* CONSIGNA A *
Responde, por favor, estas preguntas sobre el texto de Word Embeddings:
(i) ¿Qué accuracy presenta el primer modelo?
(ii) ¿Qué valor se asigna a number_units dentro de embed_model?
(iii) ¿Cuántas épocas se indican en la llamada a model.fit?
* CONSIGNA B *
Continúa el texto de Word Embeddings a partir de su última oración.

##### TEXTO PROPORCIONADO

El primer modelo nos presenta un accuracy de 72%, cabe indicar que el batchsize es igual a 1024, con ello mejoramos el tiempo de procesado pero, al observar los resultados, se verifica un bajo rendimiento.

A continuación se trabajará en estos aspectos con la finalidad de mejorar el desempeño.

### Modelo 2: Embedding (IMPLEMENTACION)
![RNN](images/embedding.png)
En el primer modelo se trabajó con ids numéricos, pero, existe una mejor forma de representar las palabras mediante Word Embeddings. No es más que un vecor que representa cada palabra, esta es la intención del siguiente modelo.

In [23]:
def embed_model(input_shape, output_sequence_length, english_vocab_size, french_vocab_size):
    """
    Build and train a RNN model using word embedding on x and y
    :param input_shape: Tuple of input shape
    :param output_sequence_length: Length of output sequence
    :param english_vocab_size: Number of unique English words in the dataset
    :param french_vocab_size: Number of unique French words in the dataset
    :return: Keras model built, but not trained
    """
    number_units = 100
    model = Sequential()
    model.add(Embedding(input_dim=english_vocab_size, output_dim=20))
    model.add(GRU(number_units, return_sequences=True, input_shape=input_shape[1:]))
    model.add(TimeDistributed(Dense(french_vocab_size)))
    
    model.compile(loss='sparse_categorical_crossentropy',
                  optimizer=Adam(lr=0.0014, decay=0.00004),
                  metrics=['accuracy'])
   
    return model
#tests.test_embed_model(embed_model)

# TODO: Reshape the input
tmp_x = pad(preproc_english_sentences, 21)


#simple_rnn_model = simple_model(
#    tmp_x.shape,
#    preproc_french_sentences.shape[1],
#    len(english_tokenizer.word_index)+1,
#    len(french_tokenizer.word_index)+1)

#model = embed_model(tmp_x.shape,
#                    max_french_sequence_length,
#                    english_vocab_size,
#                    french_vocab_size)

model = embed_model(tmp_x.shape,
                    preproc_french_sentences.shape[1],
                    len(english_tokenizer.word_index)+1,
                    len(french_tokenizer.word_index)+1)
# TODO: Train the neural network
model.fit(tmp_x, 
          preproc_french_sentences, 
          batch_size=256, 
          epochs=10, 
          validation_split=0.2)

# TODO: Print prediction(s)
print(logits_to_text(model.predict(tmp_x[:1])[0], french_tokenizer))

  "Converting sparse IndexedSlices to a dense Tensor of unknown shape. "


Train on 110288 samples, validate on 27573 samples
Epoch 1/10
Epoch 2/10
Epoch 3/10
Epoch 4/10
Epoch 5/10
Epoch 6/10
Epoch 7/10
Epoch 8/10
Epoch 9/10
Epoch 10/10
nous nous est parfois calme calme l' l' novembre novembre novembre novembre est en <PAD> <PAD> <PAD> <PAD> <PAD> <PAD> <PAD>


## Análisis
En nuestro primer Embeddin vemos un resultado menor al anterior, con un accuracy del 60% aproximadamente. Como se analizó en el primero modelo se especificó un batchsize de 1024, ahora se redujo a 254, pero parce que esta medida menora el desempeño del resultado final.

##########
##### REGISTROS EXTRAÍDOS

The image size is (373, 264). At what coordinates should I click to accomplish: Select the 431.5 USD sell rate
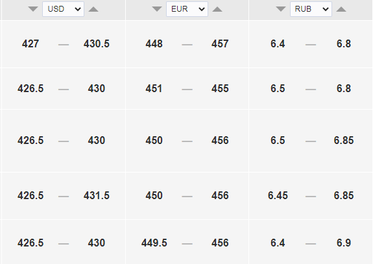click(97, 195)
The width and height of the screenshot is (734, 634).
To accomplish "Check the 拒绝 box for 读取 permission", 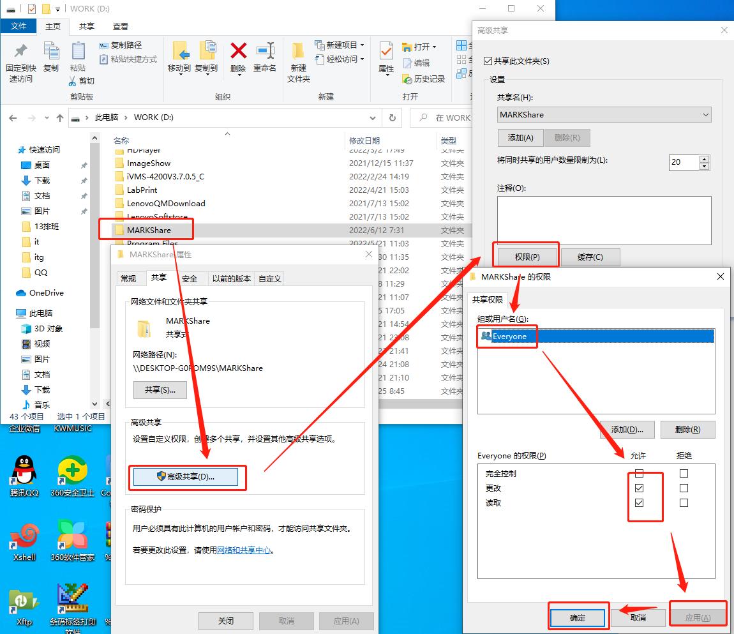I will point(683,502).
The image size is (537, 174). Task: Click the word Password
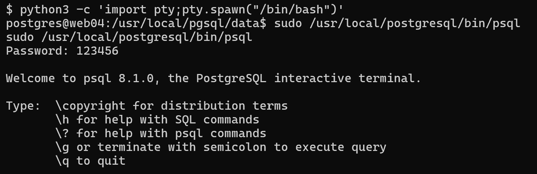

##########
##### REGISTROS EXTRAÍDOS

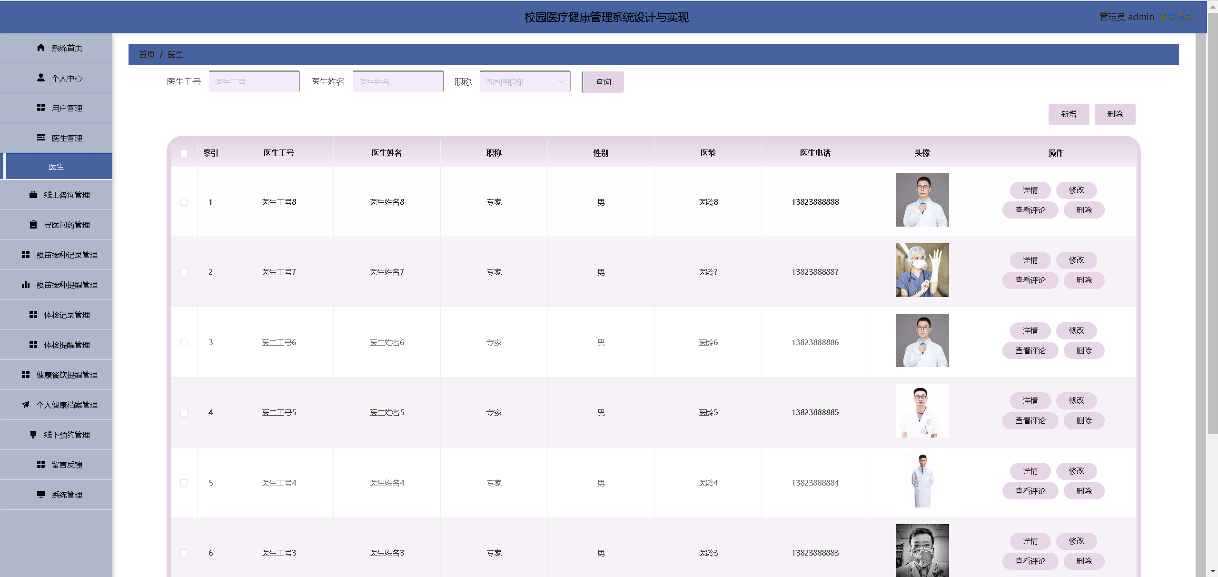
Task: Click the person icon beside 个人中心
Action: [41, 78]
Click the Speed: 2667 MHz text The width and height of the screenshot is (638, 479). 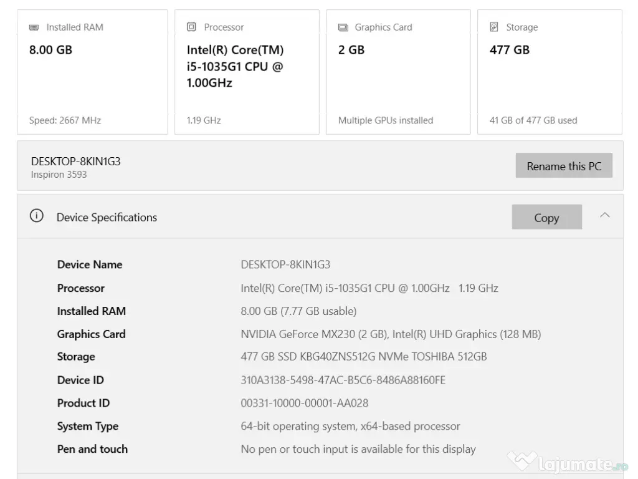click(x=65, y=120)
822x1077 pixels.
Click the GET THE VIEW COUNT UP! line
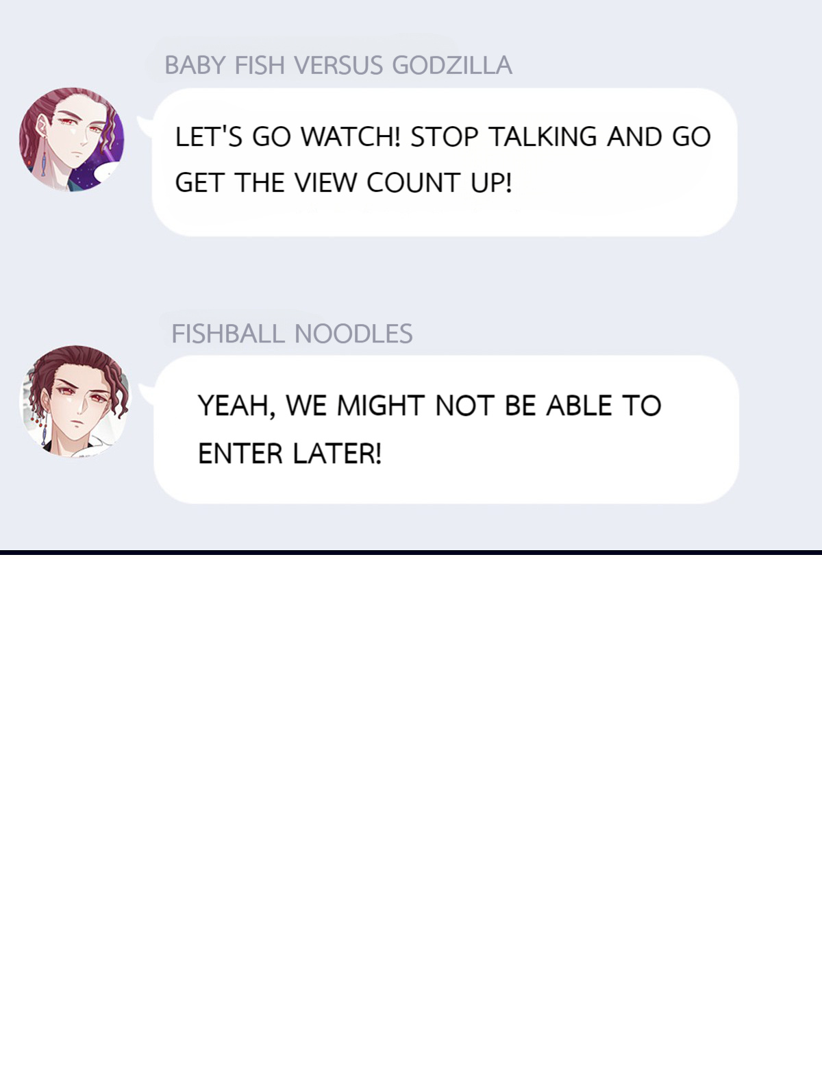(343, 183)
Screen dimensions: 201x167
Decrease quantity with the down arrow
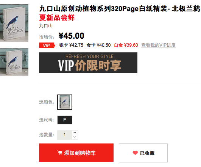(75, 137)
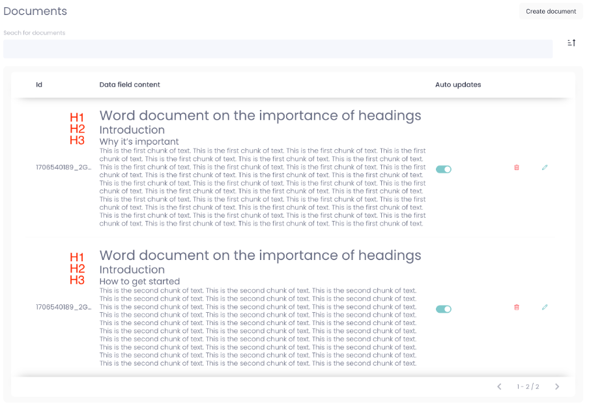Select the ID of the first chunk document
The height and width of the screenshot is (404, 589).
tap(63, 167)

##########

* RESULTADO DEL EJERCICIO A *
(i) Un 72%.
(ii) 100.
(iii) 10.

* RESULTADO DEL EJERCICIO B *
Aumentamos además el lerning rate a 0,005. Además, se utilizará la función de activación `relu` en primera instancia y luego `softmax`.

In [18]:
def embed_model(input_shape, output_sequence_length, english_vocab_size, french_vocab_size):
    """
    Build and train a RNN model using word embedding on x and y
    :param input_shape: Tuple of input shape
    :param output_sequence_length: Length of output sequence
    :param english_vocab_size: Number of unique English words in the dataset
    :param french_vocab_size: Number of unique French words in the dataset
    :return: Keras model built, but not trained
    """
    # TODO: Implement

    # Hyperparameters
    learning_rate = 0.005
    
    # TODO: Build the layers
    model = Sequential()
    model.add(Embedding(english_vocab_size, 256, input_length=input_shape[1], input_shape=input_shape[1:]))
    model.add(GRU(256, return_sequences=True))    
    model.add(TimeDistributed(Dense(1024, activation='relu')))
    model.add(Dropout(0.5))
    model.add(TimeDistributed(Dense(french_vocab_size, activation='softmax')))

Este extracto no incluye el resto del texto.